Mean reversion or equity revulsion?
Writing in the FT’s weekly investment industry FT supplement, FTfm (Monday 4th March), Edward Chancellor of Boston-based global equity managers GMO tells us ‘in today’s uncertain world, investors should not lightly relinquish their faith in mean reversion’. He is talking about the investment returns earned by the entire equity market of a country, not individual stocks. He adds: ‘The fact that we observe mean reversion in the data is not merely some statistical artefact. Rather it is grounded in economic theory.’ He relates the mean-reverting real returns that investors have earned from equity markets (as measured by representative indices over long periods) to mean-reverting returns in business, flowing from the powerful competition in liberal, open markets in both ideas and capital.

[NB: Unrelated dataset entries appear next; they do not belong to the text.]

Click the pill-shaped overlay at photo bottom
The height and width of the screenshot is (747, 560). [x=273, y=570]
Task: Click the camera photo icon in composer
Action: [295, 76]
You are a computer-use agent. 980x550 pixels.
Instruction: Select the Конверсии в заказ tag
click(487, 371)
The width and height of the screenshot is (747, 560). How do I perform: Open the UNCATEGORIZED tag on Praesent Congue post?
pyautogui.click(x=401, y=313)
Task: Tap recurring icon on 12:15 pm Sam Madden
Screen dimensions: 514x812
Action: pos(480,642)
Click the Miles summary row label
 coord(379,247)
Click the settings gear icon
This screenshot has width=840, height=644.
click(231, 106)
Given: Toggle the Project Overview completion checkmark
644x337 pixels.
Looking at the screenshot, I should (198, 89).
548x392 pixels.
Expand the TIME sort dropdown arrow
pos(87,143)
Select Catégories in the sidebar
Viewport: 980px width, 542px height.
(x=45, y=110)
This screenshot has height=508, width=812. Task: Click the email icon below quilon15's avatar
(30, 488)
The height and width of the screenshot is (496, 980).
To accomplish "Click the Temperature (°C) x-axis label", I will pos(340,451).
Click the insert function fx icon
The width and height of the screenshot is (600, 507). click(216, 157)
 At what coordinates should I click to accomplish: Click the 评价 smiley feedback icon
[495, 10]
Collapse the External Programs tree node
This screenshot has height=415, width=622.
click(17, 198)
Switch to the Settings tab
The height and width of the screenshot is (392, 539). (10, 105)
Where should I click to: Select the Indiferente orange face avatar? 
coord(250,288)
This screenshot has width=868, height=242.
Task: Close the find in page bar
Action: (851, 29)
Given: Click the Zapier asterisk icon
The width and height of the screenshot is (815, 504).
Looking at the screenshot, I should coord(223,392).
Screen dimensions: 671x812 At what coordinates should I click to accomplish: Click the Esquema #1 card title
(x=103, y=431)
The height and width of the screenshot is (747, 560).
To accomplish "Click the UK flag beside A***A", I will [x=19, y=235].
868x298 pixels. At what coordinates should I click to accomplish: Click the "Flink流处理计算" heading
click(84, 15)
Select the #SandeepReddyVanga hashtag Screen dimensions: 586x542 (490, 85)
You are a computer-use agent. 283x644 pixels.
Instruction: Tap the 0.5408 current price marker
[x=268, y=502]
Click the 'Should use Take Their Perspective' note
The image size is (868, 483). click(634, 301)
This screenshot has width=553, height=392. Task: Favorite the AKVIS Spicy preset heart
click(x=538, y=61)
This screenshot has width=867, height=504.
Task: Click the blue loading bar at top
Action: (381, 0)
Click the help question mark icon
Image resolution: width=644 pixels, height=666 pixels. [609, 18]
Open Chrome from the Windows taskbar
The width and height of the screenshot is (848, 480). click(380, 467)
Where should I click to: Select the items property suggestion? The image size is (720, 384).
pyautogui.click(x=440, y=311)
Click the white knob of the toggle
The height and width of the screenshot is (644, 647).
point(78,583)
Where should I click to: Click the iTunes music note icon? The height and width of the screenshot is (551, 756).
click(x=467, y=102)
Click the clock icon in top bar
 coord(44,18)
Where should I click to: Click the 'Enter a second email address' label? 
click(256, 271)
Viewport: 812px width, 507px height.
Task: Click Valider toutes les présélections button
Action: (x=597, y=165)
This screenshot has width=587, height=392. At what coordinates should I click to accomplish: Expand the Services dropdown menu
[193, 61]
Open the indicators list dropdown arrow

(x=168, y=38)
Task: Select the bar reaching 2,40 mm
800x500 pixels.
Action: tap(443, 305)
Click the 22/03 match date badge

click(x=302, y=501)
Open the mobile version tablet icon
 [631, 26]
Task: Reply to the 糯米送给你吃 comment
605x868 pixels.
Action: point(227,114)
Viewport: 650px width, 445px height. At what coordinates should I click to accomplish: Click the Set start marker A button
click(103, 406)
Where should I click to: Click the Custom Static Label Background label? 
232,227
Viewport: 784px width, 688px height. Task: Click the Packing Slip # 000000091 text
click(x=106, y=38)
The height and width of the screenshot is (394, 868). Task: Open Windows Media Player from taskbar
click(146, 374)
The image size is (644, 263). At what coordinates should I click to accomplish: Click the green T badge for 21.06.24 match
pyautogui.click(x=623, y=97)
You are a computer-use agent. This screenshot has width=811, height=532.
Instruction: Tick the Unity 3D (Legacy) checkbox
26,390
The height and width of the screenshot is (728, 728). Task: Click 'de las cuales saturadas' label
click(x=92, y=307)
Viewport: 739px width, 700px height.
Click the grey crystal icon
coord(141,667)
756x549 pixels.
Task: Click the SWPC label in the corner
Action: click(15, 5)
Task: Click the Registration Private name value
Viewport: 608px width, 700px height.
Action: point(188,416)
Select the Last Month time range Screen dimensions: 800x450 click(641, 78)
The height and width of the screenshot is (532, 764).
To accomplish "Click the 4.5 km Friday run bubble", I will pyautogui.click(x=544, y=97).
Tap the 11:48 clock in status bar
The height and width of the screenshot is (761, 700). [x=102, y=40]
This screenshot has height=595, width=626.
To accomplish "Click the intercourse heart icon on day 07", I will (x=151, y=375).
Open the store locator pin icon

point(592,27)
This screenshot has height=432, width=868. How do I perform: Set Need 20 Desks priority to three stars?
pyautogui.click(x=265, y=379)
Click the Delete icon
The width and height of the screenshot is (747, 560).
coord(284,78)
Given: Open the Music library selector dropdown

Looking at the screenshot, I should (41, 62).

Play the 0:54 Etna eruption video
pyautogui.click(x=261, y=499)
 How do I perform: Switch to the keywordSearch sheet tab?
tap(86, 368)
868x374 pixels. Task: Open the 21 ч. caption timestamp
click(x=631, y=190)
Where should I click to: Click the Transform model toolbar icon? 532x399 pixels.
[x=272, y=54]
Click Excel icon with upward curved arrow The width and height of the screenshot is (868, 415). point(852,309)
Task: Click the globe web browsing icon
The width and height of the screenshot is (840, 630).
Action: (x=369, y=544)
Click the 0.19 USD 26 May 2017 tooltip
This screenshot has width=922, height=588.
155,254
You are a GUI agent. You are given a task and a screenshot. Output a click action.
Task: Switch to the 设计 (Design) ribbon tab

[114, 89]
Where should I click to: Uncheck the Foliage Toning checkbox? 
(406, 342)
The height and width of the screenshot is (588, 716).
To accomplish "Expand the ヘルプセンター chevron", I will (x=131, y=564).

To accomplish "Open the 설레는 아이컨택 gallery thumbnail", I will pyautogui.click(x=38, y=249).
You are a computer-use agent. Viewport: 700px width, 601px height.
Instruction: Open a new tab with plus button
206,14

It is a mark of the modishness of ‘equity revulsion’ that we need to be encouraged to hold on to a belief about the equity return process so fundamental that it is difficult to imagine anyone rational ever holding equities without that belief as bedrock.
We certainly designed our investment approach on the presumption of mean reversion in real equity returns, after inflation. It is the basis of our modelling of market real returns and, when combined with risk-management disciplines, of real outcomes at future horizons (as capital or cash flows) of goal-based portfolios. So we have a lot at stake on this definition of the return process. Like Mr Chancellor, we believe that this is the one constant in an ever-changing world. Like Mr Chancellor, we think it has a theoretical justification rather than being a statistical fluke.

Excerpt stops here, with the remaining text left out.